Pushover Notifications: Pushover delivers push notifications to iOS and Android via their REST API. An HTTP POST with your app token, user key, title, and message delivers a notification to your phone within seconds. The lastNotifiedZone guard prevents repeat notifications every 15 minutes for the same dry zone.
MQTT Retained State: Publishing with retain=true caches the last reading on the broker. When Home Assistant reconnects after a restart, it immediately receives the current soil moisture for each zone without waiting for the next 15-minute reading cycle.
Applications
- Remote monitoring from phone or laptop
- Automated alerts when limits are crossed
- Long-term trend logging for optimization
Troubleshooting
ThingSpeak updates fail (HTTP 0 or -1)
Verify the API key. ThingSpeak requires HTTPS — confirm HTTPClient can reach the internet (test with a simple http.GET("https://httpbin.org/get")). Free tier throttles to 1 update per 15 seconds; faster calls are silently dropped.
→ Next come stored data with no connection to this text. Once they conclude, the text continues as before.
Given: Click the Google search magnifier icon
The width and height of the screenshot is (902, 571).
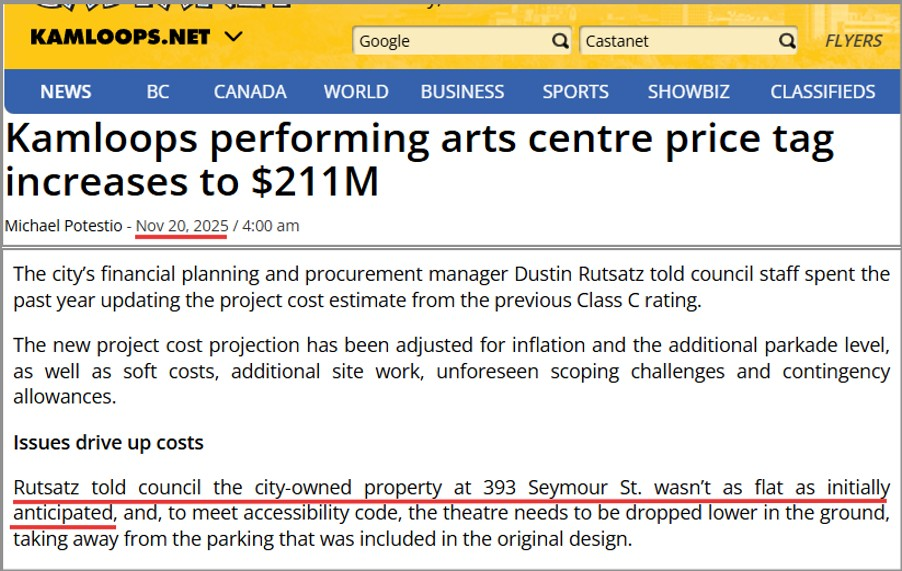Looking at the screenshot, I should click(560, 41).
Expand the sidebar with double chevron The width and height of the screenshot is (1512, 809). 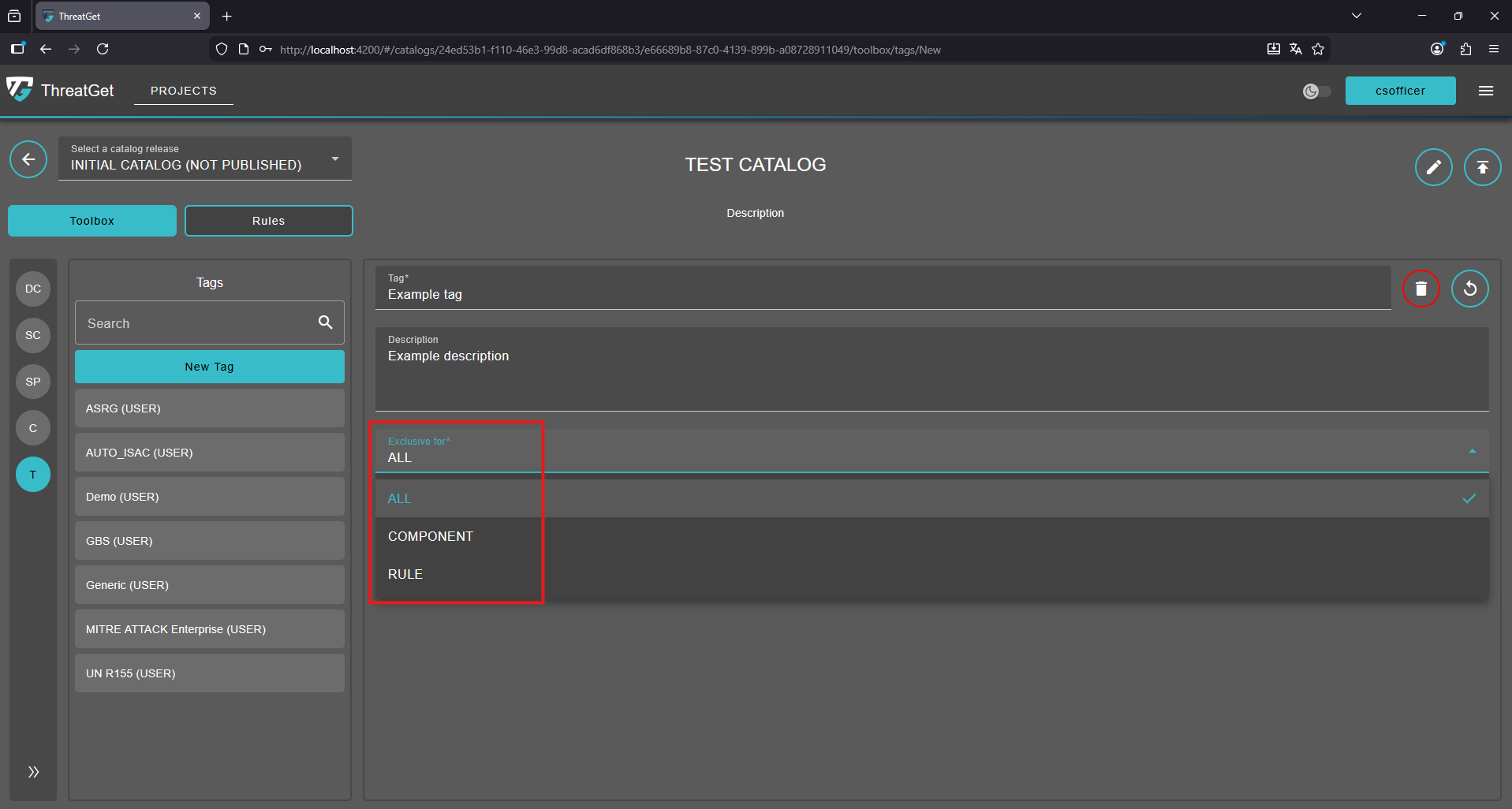click(x=33, y=772)
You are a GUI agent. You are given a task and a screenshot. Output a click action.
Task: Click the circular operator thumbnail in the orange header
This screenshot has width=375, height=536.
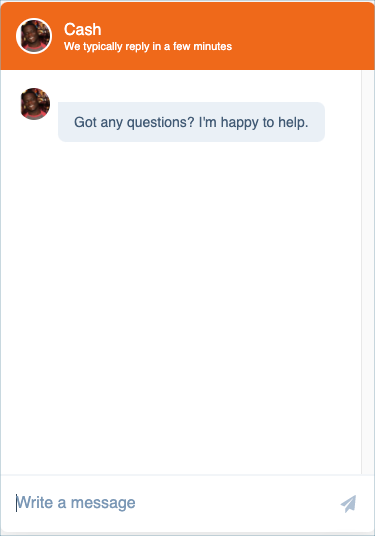click(x=34, y=36)
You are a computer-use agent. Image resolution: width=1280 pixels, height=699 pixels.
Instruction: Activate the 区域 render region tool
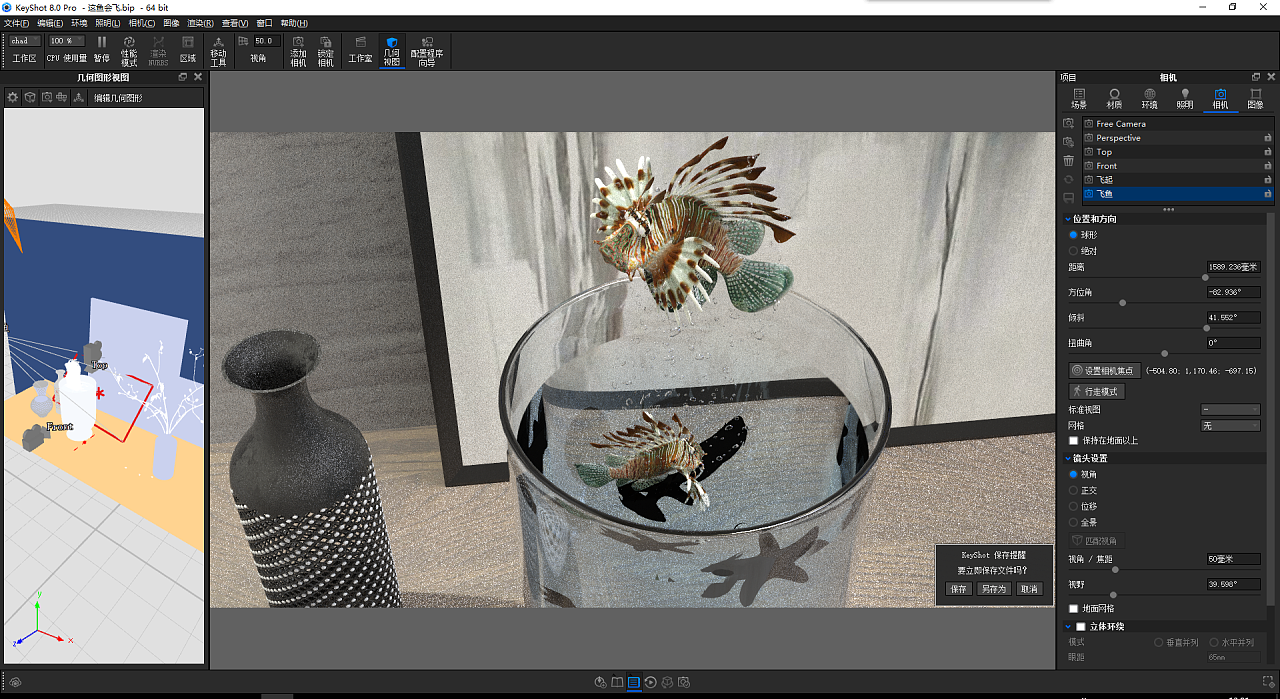tap(188, 50)
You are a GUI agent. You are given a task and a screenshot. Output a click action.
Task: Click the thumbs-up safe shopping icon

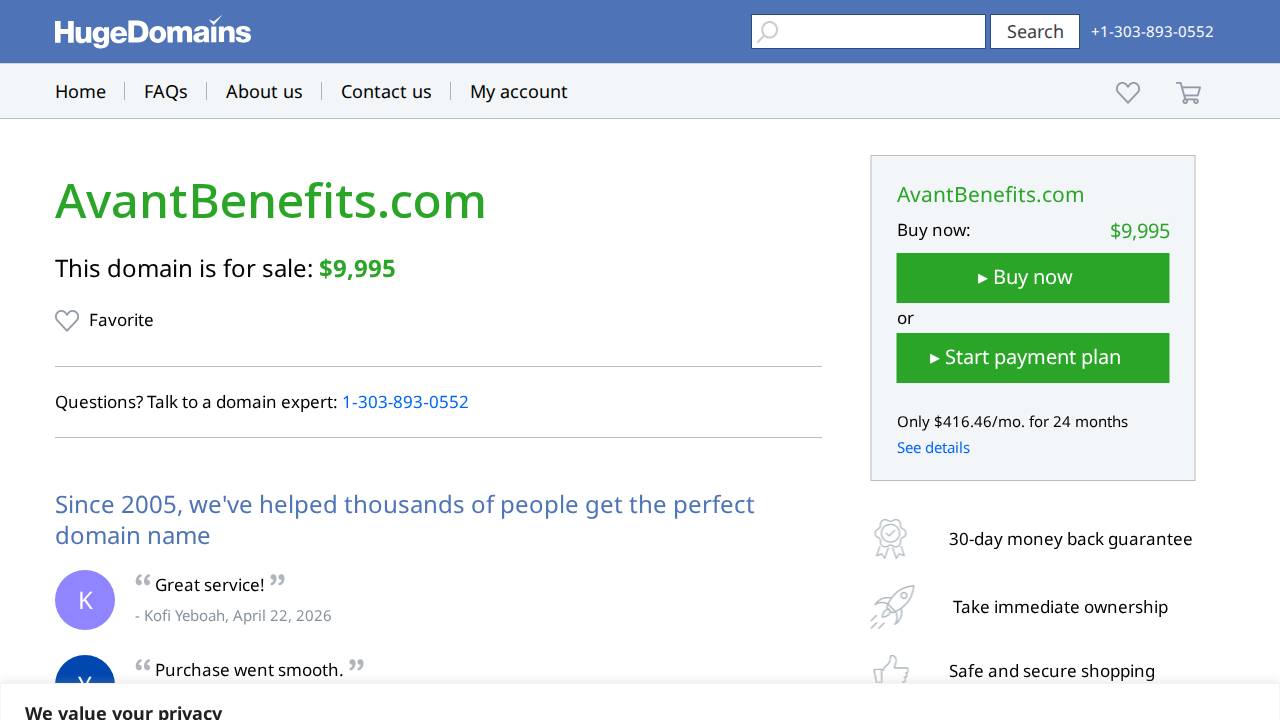(890, 671)
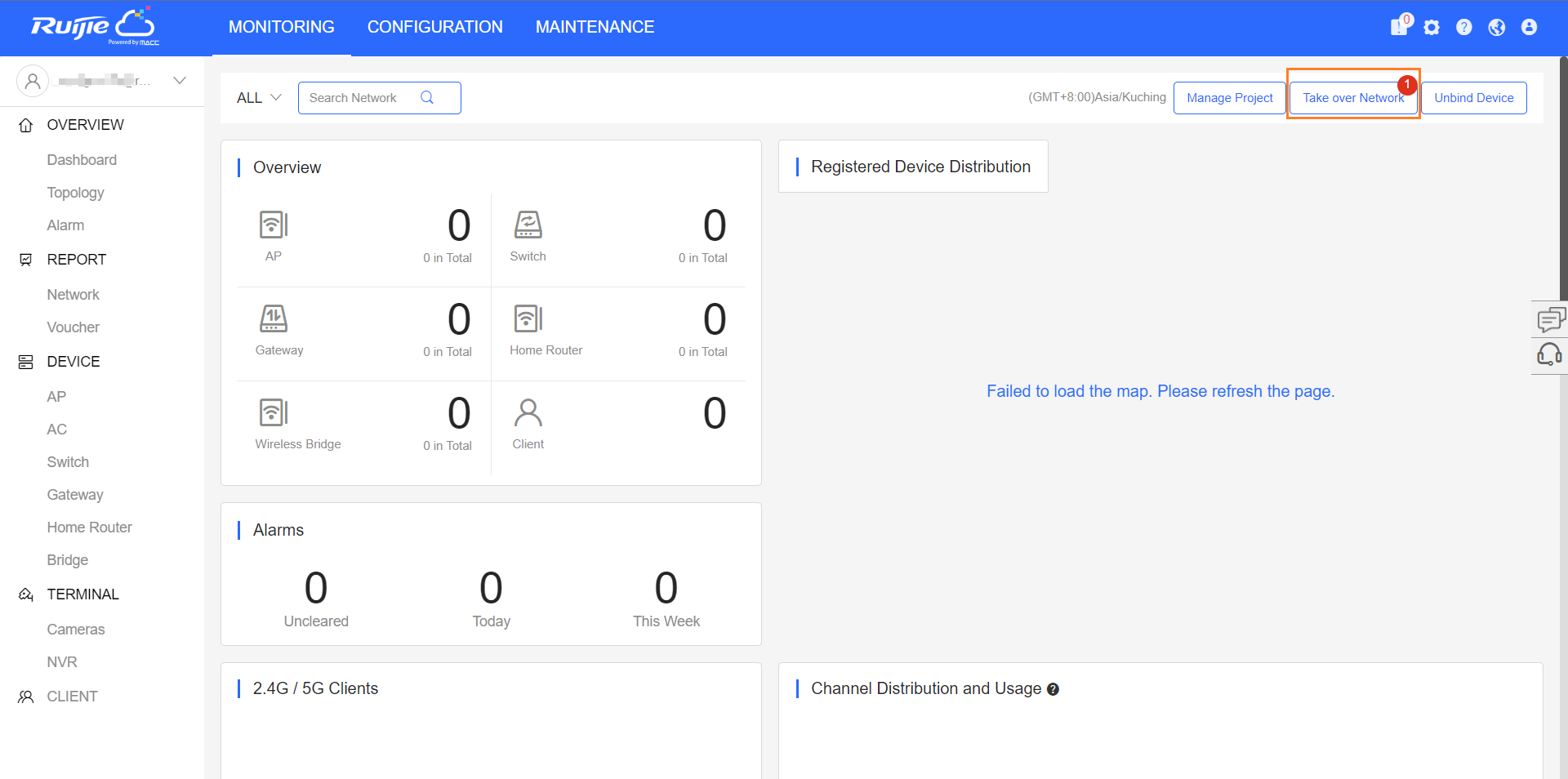
Task: Open the CONFIGURATION tab
Action: coord(434,27)
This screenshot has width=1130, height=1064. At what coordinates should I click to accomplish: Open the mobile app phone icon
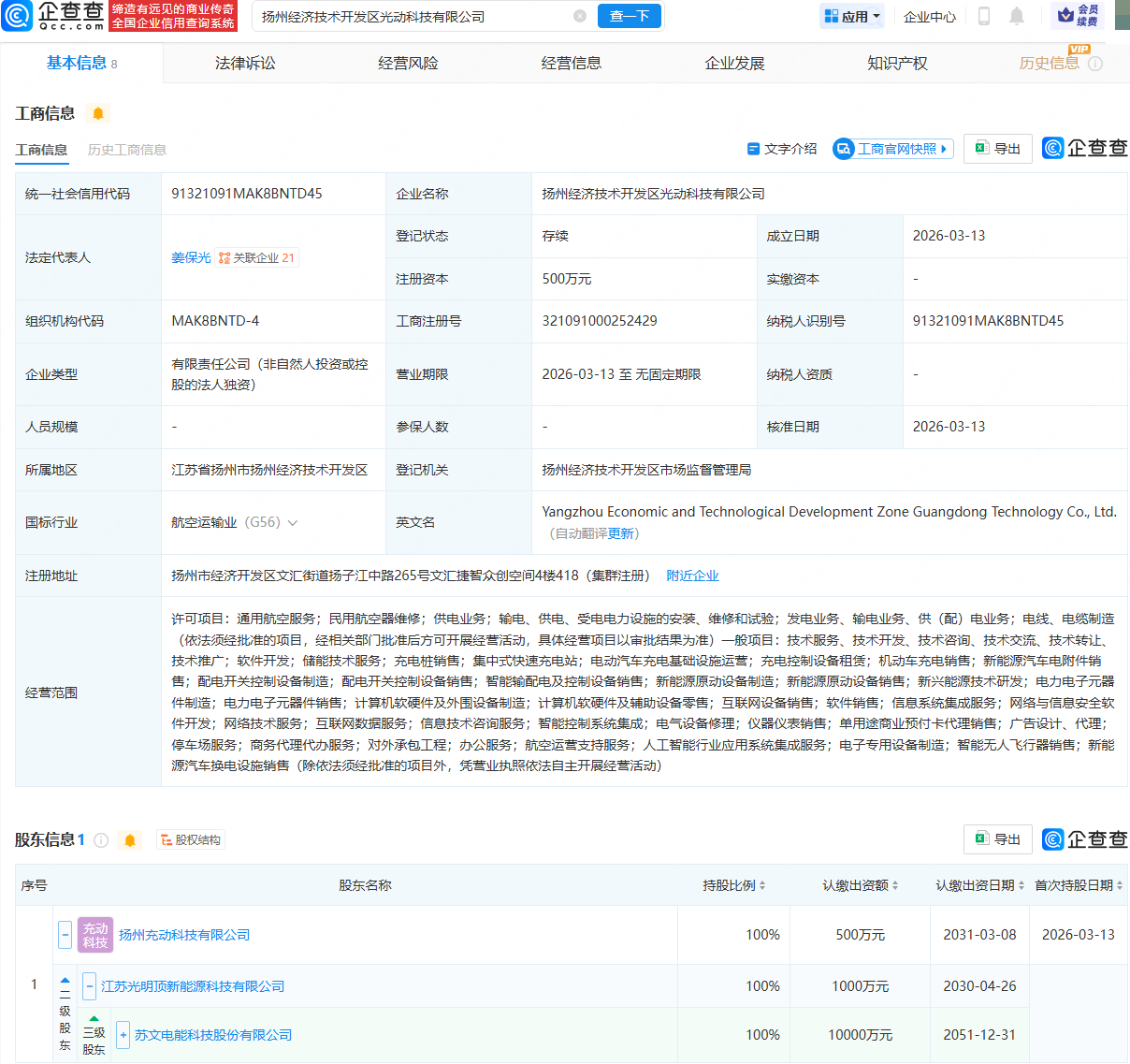click(x=983, y=16)
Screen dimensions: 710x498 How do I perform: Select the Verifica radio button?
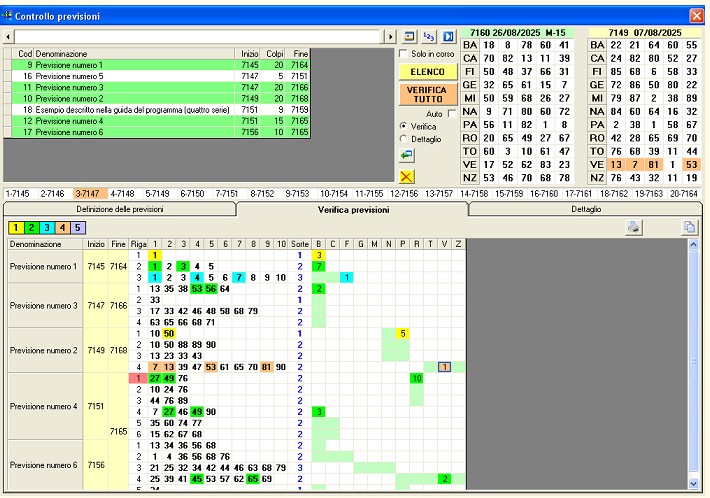[403, 126]
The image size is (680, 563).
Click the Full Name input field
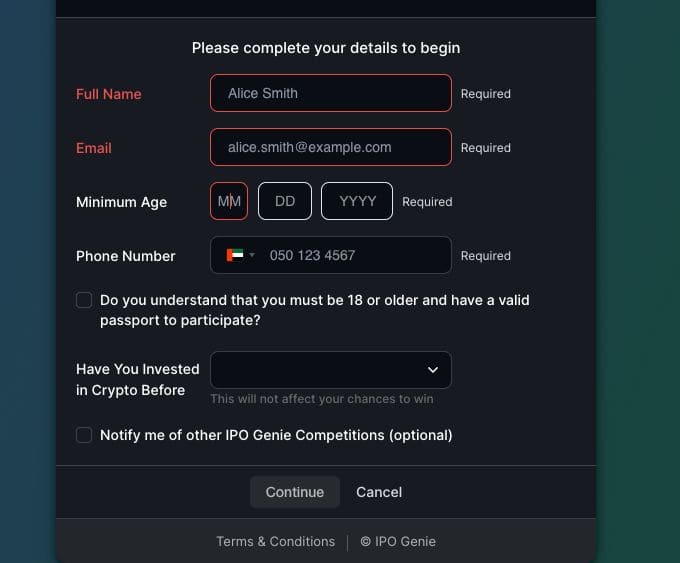coord(330,93)
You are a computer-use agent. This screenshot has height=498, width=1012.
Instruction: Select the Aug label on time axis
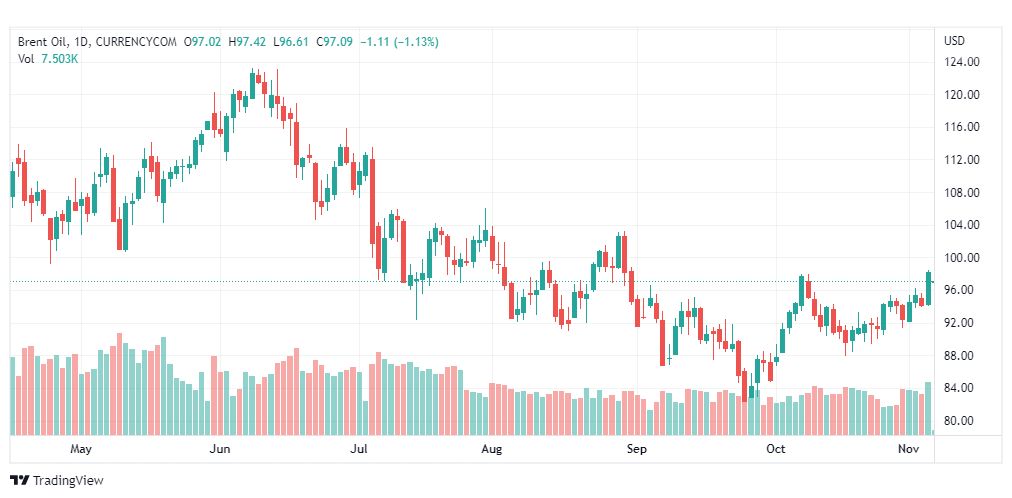491,450
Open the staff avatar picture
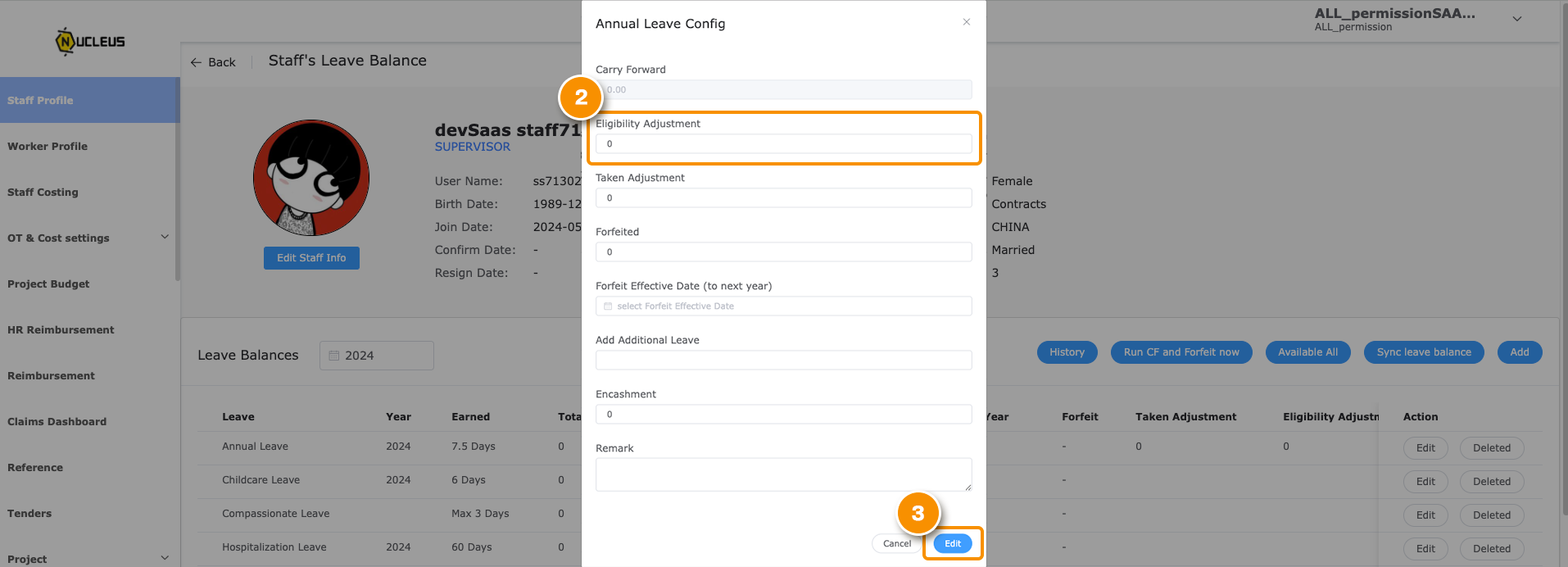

Pushover notifications not arriving
Check token and user key at pushover.net. Ensure the app is installed and notifications are enabled on your phone. The HTTP POST body must be URL-encoded — special characters in the message (& % +) must be encoded.
Upgrades
- Replace ThingSpeak with a local InfluxDB instance for unlimited storage and privacy
- Add a water flow meter (YF-S201 hall sensor) to measure exact mL delivered per pump cycle
- Build a Grafana dashboard showing moisture trends vs watering events over 30 days
FAQ
You need an ESP32 DevKit, Sensor AOUT, Green LED (+ 220 Ω), a breadboard, jumper wires, and a USB cable for power and programming.
Only the Advanced stage uses Wi-Fi. Beginner and Intermediate builds run offline on the ESP32 with USB power.
Start with Beginner if you are new to Sensor Projects. Use Intermediate for OLED feedback and Advanced for dashboards or connected monitoring.